The timing also matters because the PEGA committee was preparing hearings on spyware and fundamental rights. If attackers accessed messages, emails, or documents, they may have gained insight into internal parliamentary deliberations.
Why the Case Matters for Europe
The case appears to be the first public confirmation that a member of the PEGA committee was hacked with Pegasus while actively serving on the inquiry. Other MEPs have previously been linked to spyware targeting, but Kouloglou’s case directly intersects with the committee’s own investigation.
The European Parliament later concluded that Pegasus and similar tools had been used for political and even criminal purposes, and called for stronger safeguards around spyware use in the EU.
The new findings will likely renew pressure on EU institutions to act on spyware oversight. The concern is not only personal privacy. Spyware targeting of lawmakers can threaten committee work, confidential documents, source protection, and democratic accountability.

· · · · ·

Continue the article on Pegasus spyware and the European Parliament from the point where it stops. The data that follow come from a separate source.

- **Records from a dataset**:

· · · · ·

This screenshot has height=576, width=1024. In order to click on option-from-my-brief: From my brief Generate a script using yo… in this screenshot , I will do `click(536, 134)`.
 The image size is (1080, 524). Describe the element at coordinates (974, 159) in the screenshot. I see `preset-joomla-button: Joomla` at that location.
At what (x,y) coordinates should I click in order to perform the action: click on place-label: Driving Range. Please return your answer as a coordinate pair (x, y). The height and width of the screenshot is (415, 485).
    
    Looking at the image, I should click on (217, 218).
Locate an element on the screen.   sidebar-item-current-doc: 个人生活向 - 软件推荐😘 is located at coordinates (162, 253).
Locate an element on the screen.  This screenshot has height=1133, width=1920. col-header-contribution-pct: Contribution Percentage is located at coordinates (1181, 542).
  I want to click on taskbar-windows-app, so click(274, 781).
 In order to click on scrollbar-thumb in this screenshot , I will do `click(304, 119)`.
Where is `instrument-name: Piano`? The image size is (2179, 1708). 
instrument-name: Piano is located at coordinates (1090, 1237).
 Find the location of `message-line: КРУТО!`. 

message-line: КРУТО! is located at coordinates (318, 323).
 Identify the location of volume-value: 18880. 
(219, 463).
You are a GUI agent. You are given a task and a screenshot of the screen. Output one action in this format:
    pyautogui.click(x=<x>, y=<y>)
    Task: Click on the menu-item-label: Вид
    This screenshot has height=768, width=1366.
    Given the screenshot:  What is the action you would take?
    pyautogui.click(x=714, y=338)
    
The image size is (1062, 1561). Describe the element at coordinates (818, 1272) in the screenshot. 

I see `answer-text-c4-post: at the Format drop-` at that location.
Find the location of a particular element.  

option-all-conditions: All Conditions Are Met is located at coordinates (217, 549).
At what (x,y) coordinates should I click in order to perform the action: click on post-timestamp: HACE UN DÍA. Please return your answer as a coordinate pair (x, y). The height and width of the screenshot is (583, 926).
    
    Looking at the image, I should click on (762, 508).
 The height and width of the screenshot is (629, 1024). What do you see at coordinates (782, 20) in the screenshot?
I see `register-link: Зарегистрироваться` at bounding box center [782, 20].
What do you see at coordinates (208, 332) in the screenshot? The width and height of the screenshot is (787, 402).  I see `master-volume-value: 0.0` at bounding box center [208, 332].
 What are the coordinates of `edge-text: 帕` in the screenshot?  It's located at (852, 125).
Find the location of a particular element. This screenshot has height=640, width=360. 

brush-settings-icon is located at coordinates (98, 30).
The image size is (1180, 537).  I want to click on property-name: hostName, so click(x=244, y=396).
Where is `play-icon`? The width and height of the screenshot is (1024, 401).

· · · · ·

- **Result for this task**:
Apple Warnings Show the Wider Spyware Risk
Apple says mercenary spyware attacks are usually aimed at a small number of people because of who they are or what they do. Targets often include journalists, activists, politicians, diplomats, and others whose communications may interest state-backed or commercial surveillance operators.
The company says users who receive Apple threat notifications should take them seriously and follow recommended protection steps. However, only forensic analysis can confirm whether a device was successfully infected.
For the EU, Kouloglou’s case adds a new layer to the spyware debate. The committee investigating spyware abuse may itself have been exposed to spyware during one of its most sensitive periods.
Previous Pegasus Campaign Shows Possible Link
The overlap with the earlier Access Now investigation does not prove who carried out the attack. It does, however, give researchers a technical clue that may narrow the field of possible operators.
Citizen Lab said Pegasus infrastructure indicators suggest the first Kouloglou infection may be linked to the operator involved in that earlier campaign. The second infection period remains less clear.
The findings also highlight a larger problem for Europe. Spyware tools can cross borders, target officials, and expose the communications of institutions that are supposed to investigate surveillance abuse.
What Happens Next?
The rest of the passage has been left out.